Cost, scale, and competitive dynamics

Q: How do you see the competitive landscape evolving, particularly relative to gallium-arsenide solutions and new silicon-based alternatives?


Compared to established gallium-arsenide technologies, DragonSCALES delivers two decisive advantages: availability at scale and cost. The entire III-V industry produces only about 1.5 to 2 megawatts per year in total capacity, which means a single large LEO constellation can consume most or all of global supply. Scaling gallium-arsenide production is both technically difficult and extremely expensive, and gallium itself is becoming increasingly scarce due to global trade dynamics. Cost is the other major constraint—gallium-arsenide solutions are simply too expensive to support many of the next-generation Space 2.0 missions. DragonSCALES modules are approximately three to five times less expensive than equivalent III-V solutions.

Relative to newer silicon-based alternatives, DragonSCALES is significantly further along in terms of readiness and maturity. With more than fifteen years of flight heritage and an operational high-volume production line, mPower is years ahead of most emerging competitors. Beyond readiness, DragonSCALES offers unique benefits derived from its interconnected silicon architecture, including lighter weight, voltage adjustability, flexibility, customization, and resilience to damage. Like all silicon-based solutions, DragonSCALES also benefits from radiation recovery over time, a process that can be accelerated with temperature—an important advantage for long-duration missions.

Space as infrastructure, not just missions

Q: Over the next five to ten years, how does mPower envision its role within a broader space infrastructure ecosystem?


Over time, we see mPower evolving from a subcomponent supplier for satellites into a foundational enabling technology partner for the broader space economy. Our ambition is to support large-scale power solutions in space in much the same way that companies like Siemens, GE, Hitachi Energy, and Schneider Electric enable terrestrial power grids. That means providing the core technologies that make lunar power grids, space-based energy harvesting, power distribution systems, and heavy industrial activity in space possible.

We’re preparing for that shift by working closely with solution providers and system integrators across a range of emerging missions, including space power generation and beaming, space habitats, in-space manufacturing, ISRU, and orbital data processing and computing. The future of space will depend on reliable, scalable power infrastructure, and we intend to be a key enabler of that transition.

Scaling without stagnation

Q: As production volumes increase and demand accelerates, how is mPower ensuring reliability and innovation continue to advance?

A critical part of our strategy is leveraging the massive efficiency gains emerging from the terrestrial silicon market, which benefits from billions of dollars in global R&D investment. DragonSCALES is inherently cell-agnostic, allowing us to rapidly incorporate higher-efficiency cell technologies such as TOPCon, heterojunction cells, and eventually perovskite tandem cells as they become commercially viable. This flexibility ensures that DragonSCALES remains at the forefront of performance as the market evolves.
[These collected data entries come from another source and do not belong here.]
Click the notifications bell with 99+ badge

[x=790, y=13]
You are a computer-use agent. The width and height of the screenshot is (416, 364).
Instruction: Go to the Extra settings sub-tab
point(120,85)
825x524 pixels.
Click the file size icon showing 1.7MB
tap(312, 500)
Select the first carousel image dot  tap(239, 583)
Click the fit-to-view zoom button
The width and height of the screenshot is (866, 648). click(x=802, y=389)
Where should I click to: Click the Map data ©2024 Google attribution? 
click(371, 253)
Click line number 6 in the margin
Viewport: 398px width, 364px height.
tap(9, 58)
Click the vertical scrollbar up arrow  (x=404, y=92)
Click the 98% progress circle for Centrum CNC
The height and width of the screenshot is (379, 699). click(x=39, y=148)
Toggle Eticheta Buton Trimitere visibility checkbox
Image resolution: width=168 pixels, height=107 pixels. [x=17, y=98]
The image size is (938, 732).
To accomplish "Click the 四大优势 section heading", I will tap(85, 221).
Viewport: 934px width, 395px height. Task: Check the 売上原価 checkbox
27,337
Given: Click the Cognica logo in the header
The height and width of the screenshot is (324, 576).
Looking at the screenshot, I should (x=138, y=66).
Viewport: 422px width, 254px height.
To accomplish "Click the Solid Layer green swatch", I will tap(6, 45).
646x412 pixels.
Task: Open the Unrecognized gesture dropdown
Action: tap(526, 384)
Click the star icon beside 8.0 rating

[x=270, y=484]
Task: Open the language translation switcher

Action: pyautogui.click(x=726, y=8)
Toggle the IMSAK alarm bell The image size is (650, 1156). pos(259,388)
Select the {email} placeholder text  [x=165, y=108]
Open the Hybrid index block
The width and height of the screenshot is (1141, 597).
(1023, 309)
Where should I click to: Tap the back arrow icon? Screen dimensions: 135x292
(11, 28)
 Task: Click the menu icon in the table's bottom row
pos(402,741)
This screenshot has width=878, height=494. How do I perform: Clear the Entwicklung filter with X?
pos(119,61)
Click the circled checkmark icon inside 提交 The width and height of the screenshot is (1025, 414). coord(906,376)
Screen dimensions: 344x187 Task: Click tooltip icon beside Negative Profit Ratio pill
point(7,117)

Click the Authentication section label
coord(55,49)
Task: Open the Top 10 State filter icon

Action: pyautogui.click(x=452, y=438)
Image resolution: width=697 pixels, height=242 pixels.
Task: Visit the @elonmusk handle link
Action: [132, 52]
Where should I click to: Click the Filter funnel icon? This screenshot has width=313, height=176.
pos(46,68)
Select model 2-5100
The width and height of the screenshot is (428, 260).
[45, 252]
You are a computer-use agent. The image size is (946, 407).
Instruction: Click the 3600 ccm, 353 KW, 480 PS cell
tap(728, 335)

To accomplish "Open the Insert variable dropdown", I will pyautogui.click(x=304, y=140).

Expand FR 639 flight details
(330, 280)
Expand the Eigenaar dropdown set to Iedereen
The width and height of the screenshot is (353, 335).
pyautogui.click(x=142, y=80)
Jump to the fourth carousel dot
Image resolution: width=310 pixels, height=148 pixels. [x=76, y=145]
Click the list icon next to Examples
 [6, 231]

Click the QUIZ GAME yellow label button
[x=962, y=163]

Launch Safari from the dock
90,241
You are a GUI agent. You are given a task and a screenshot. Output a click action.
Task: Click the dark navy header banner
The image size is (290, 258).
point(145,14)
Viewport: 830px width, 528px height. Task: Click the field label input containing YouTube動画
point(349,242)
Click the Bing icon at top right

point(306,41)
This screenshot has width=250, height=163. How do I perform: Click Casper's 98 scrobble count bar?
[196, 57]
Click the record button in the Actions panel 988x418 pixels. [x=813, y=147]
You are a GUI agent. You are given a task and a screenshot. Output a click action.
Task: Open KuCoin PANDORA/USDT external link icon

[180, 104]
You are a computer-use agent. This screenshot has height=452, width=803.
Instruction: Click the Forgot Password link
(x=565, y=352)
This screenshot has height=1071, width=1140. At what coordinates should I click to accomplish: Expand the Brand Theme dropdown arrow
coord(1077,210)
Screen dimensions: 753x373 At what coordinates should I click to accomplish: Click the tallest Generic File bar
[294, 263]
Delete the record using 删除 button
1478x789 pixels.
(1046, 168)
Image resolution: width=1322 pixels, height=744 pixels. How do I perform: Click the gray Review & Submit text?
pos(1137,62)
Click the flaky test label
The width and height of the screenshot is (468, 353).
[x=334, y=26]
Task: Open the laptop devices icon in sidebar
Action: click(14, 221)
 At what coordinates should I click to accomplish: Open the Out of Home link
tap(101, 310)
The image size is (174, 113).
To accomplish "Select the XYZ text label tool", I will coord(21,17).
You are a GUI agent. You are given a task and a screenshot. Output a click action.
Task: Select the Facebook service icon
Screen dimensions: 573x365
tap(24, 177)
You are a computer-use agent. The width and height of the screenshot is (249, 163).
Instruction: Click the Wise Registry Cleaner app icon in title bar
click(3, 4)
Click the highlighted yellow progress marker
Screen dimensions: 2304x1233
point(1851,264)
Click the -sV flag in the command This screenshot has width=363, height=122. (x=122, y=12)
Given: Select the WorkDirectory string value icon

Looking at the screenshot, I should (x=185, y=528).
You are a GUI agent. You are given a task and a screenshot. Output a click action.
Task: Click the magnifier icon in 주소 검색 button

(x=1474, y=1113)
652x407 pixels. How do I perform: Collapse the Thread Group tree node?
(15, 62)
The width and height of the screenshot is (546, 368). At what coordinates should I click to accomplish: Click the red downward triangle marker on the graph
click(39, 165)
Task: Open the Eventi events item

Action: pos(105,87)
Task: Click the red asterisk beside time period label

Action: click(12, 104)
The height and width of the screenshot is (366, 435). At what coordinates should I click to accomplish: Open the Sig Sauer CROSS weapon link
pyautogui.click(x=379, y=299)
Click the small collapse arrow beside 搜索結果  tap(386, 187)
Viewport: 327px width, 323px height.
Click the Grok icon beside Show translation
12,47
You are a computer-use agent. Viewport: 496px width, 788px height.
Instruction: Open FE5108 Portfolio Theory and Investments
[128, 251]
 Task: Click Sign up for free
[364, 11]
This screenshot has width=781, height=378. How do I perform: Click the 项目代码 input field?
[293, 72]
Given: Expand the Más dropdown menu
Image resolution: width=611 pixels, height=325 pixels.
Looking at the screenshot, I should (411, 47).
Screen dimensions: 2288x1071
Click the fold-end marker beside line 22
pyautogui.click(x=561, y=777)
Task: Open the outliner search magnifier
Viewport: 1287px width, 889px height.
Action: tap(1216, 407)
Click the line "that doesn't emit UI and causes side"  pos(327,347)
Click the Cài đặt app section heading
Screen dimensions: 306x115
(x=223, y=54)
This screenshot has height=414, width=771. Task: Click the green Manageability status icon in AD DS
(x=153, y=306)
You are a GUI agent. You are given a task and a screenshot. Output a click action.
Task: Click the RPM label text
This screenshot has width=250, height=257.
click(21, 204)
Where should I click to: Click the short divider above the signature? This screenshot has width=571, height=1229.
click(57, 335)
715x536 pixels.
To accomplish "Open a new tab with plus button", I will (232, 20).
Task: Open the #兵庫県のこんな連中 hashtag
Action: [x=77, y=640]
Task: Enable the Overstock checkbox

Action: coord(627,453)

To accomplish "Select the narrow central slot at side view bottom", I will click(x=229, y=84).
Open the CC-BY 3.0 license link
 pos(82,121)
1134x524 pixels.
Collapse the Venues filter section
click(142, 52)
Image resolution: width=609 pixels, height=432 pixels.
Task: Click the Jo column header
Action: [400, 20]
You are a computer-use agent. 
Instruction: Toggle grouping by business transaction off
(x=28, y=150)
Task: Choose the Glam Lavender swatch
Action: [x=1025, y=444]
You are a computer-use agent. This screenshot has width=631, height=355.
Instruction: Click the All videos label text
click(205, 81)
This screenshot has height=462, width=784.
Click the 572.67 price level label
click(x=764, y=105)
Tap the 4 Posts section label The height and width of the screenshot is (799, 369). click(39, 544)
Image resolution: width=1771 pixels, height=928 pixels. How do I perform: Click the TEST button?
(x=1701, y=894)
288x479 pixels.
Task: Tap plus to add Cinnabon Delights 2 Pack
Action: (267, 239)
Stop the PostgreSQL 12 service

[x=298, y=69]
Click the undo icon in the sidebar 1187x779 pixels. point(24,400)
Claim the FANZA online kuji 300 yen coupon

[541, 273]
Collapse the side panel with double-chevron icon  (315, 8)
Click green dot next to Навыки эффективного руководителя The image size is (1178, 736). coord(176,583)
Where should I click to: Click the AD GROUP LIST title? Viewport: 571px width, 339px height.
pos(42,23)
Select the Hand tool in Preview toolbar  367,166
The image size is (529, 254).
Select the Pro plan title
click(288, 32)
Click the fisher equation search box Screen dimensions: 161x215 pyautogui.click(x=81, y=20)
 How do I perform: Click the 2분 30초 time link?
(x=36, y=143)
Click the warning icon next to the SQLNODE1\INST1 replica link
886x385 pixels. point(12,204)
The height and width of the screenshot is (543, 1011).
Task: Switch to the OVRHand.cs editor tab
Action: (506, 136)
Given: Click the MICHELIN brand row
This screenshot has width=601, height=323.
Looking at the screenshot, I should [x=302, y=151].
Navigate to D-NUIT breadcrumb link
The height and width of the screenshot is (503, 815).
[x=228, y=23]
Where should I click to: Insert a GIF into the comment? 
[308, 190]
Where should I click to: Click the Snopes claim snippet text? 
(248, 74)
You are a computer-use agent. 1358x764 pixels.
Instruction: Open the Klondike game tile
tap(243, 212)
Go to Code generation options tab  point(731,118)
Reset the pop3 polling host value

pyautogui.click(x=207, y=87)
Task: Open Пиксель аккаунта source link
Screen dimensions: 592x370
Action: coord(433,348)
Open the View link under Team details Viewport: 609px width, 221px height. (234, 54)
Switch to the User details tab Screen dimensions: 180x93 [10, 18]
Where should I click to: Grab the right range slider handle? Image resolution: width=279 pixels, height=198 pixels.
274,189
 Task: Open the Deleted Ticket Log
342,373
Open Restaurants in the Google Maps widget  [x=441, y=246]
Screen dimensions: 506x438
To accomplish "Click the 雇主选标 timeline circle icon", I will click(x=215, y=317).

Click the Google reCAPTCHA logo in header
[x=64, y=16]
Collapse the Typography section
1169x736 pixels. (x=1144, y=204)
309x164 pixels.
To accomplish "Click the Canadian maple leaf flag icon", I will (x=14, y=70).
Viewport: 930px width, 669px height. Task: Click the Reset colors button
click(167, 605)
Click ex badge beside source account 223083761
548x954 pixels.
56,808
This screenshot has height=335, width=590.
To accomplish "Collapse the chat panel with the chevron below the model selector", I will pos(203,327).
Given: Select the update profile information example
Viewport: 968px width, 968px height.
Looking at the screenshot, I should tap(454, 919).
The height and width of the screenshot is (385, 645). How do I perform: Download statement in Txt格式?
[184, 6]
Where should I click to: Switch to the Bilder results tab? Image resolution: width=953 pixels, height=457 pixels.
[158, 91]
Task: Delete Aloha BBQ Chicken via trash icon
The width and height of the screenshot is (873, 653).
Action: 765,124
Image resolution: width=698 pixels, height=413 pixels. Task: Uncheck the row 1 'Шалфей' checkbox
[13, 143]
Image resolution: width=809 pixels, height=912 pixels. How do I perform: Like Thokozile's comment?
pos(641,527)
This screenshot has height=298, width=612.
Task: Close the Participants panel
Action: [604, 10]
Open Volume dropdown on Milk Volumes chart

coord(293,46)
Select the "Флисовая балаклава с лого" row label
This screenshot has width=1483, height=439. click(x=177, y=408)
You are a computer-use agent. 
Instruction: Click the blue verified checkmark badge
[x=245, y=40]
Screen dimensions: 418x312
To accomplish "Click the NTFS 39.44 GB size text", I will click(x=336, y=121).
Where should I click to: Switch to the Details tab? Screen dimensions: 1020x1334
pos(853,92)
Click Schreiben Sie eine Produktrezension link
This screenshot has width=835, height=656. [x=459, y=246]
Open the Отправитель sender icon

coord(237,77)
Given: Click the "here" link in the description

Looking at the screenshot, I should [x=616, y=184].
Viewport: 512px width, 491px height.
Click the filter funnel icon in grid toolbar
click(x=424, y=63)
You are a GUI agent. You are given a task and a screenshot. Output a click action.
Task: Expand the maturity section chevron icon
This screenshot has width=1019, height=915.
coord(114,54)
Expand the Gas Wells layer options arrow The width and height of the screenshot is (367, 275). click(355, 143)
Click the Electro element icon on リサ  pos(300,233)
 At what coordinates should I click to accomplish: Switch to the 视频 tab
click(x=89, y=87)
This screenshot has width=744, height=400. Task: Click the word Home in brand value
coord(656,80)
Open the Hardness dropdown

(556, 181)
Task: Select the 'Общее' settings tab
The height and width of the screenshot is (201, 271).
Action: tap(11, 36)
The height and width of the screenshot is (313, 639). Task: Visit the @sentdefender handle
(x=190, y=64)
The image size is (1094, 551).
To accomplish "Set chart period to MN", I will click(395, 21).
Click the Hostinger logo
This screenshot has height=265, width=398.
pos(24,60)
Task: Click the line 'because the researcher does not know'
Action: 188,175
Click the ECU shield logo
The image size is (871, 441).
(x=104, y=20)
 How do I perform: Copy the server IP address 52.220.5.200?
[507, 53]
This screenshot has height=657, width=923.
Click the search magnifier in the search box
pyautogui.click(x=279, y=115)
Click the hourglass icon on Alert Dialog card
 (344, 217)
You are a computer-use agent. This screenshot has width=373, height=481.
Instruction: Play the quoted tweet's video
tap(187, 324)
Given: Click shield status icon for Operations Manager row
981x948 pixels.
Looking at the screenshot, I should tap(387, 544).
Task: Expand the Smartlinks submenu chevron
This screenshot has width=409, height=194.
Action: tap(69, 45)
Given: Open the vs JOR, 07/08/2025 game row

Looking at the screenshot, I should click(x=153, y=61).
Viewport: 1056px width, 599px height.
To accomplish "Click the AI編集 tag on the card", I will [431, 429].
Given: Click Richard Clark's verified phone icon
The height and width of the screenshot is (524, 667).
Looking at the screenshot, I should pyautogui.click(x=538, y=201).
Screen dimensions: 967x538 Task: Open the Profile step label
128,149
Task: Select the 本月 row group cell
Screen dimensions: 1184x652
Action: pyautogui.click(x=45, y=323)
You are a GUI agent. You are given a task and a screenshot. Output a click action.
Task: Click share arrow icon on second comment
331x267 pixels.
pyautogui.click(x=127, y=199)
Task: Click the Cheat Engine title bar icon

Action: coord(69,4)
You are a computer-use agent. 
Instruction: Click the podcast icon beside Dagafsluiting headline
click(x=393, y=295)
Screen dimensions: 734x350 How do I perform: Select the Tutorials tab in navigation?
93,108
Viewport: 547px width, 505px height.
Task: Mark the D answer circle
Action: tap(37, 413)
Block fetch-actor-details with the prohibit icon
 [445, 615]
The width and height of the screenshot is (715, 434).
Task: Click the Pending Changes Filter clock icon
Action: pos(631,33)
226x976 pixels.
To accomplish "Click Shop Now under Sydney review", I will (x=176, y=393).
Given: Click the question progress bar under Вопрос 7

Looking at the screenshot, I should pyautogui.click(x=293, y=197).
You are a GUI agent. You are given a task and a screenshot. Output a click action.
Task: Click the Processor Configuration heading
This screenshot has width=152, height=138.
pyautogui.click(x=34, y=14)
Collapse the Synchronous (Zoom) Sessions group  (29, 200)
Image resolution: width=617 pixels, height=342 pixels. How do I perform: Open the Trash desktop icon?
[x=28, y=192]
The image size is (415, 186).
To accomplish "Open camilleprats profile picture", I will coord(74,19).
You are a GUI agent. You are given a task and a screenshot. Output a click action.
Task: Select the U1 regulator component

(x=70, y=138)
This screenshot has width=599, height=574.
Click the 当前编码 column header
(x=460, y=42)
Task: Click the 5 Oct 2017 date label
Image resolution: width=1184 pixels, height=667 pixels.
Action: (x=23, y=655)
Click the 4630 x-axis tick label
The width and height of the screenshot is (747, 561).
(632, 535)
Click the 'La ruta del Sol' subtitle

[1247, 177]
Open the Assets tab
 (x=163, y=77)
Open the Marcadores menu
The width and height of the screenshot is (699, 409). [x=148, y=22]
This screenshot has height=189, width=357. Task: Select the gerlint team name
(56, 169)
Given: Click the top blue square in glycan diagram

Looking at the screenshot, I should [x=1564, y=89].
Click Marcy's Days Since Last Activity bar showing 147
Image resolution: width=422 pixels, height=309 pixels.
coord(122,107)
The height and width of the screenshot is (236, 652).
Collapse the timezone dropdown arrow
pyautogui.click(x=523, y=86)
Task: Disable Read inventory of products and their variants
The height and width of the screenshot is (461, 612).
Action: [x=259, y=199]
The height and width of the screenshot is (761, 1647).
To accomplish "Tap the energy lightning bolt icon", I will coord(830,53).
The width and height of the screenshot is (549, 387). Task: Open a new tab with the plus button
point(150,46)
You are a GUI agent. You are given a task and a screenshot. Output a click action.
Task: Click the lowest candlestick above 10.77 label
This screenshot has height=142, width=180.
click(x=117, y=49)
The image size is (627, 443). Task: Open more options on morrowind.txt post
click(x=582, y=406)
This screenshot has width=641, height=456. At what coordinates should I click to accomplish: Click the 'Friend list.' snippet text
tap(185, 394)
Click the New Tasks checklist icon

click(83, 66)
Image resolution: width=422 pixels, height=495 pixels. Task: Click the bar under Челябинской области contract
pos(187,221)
In parallel, we’re investing with partners to optimize panel layouts, solar array wings, and in-space power structures to minimize cost, weight, and stowage volume while improving modularity and deployment reliability. We’re also advancing work on radiation recovery and enabling high-voltage designs that reduce the need for complex power management electronics, particularly for electric propulsion systems. Together, these efforts ensure that as we scale, we continue to push performance, reliability, and innovation forward.

Power is rapidly becoming the limiting factor—and the unlocking force—of the next era of space. As missions grow larger, more complex, and more permanent, the ability to manufacture power systems at scale will determine what’s possible. mPower’s approach makes one thing clear: space power is no longer just a component problem—it’s an infrastructure challenge.